SZPILKA: CHCĘ LUCASA BROWNE'A NA KONIEC ROKU
Jak wiadomo Artur Szpilka (19-1, 14 KO) kolejną walkę ma stoczyć 14 sierpnia. Przeciwnik znów może być przeciętny, choć lepszy niż dwaj poprzedni, ale już na koniec roku promotorzy szykują dla pięściarza z Wieliczki naprawdę trudniejszą przeprawę. Sam Artur bardzo chciałby spotkać się wtedy z Lucasem Browne'em (22-0, 19 KO).
- Szykuje się dobra walka, ta druga, ale mam nadzieję, że ta wcześniejsza również będzie ciekawa. Pod koniec roku szykuje się coś fajnego. Już powiedziałem menadżerowi, że nie chcę więcej spotykać się z takimi leszczami, bo przecież chodzi mi też o kibiców - mówił "Szpila" w kontekście dwóch ostatnich przeciwników. Teraz marzy mu się konfrontacja z potężnie zbudowanym i mocno bijącym Australijczykiem.
- Padło zapytanie, co ja na taką możliwość. Oczywiście nie zastanawiałem się ani trochę i od razu się zgodziłem. Teraz czekamy, co z tego wyjdzie. To silny facet, a nasze starcie byłoby bardzo widowiskowe dla kibiców. Pozostaje niepokonany, jest wysoko w rankingach, więc wydaje mi się, że to byłoby super rozwiązanie.

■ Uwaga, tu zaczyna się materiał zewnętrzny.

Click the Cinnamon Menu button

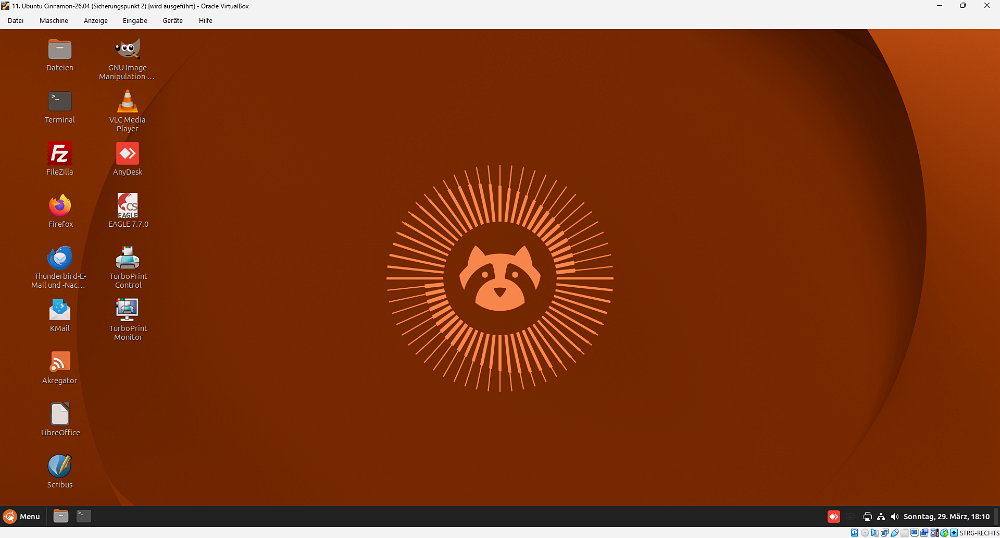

Nasz pojedynek miałby wtedy znaleźć się w przekazie amerykańskiej telewizji - dodał Artur.
Nie wiem czy Molina byl by gotowy walczyc jeszcze latem(moze zmiana daty)po laniu od Wildera ale byl by swietnym sprawdzianem przed walka z Lucasem Browne'em (22-0, 19 KO).
wierze ze Al Haymon wybierze jak najlepiej
God Bless u Al
sierpien/wrzesien walka z Molina( nokalt na Molina)
koniec roku walka z Lucasem ( pkt na Australijczyku)
2016 r walka z Povietkinem w Moskwie o WBC pas ktory byc moze Rosjanin zdobedzie wygrywajac z Wilderem w Us
Zawsze jest kilka nazwisk do wyboru na nastepnych przeciwnikow ale nie wykluczone ze bedzie wygladalo to tak:
sierpien/wrzesien walka z Molina( nokalt na Molina)
koniec roku walka z Lucasem ( pkt na Australijczyku)
2016 r walka z Povietkinem w Moskwie o WBC pas ktory byc moze Rosjanin zdobedzie wygrywajac z Wilderem w Us
*
*
Zastanawiam się kiedy skończysz pier...lić te swoje durnoty?
Czy Ty myślisz, że cały świat z zapartym tchem śledzi karierę Szpilki?
Nikt go nie zna, nikogo on nie obchodzi, nie każdemu obicie mu ryja da cokolwiek.
Powietkin może go wziąć co najwyżej w ostatniej chwili, na zastępstwo, jak mu Wilder dostanie nagle "kontuzji".
Al;e to też wątpliwe, bo po blamażu Wawrzyka Rosjanie raczej nie będą chcieli nikogo z Polski.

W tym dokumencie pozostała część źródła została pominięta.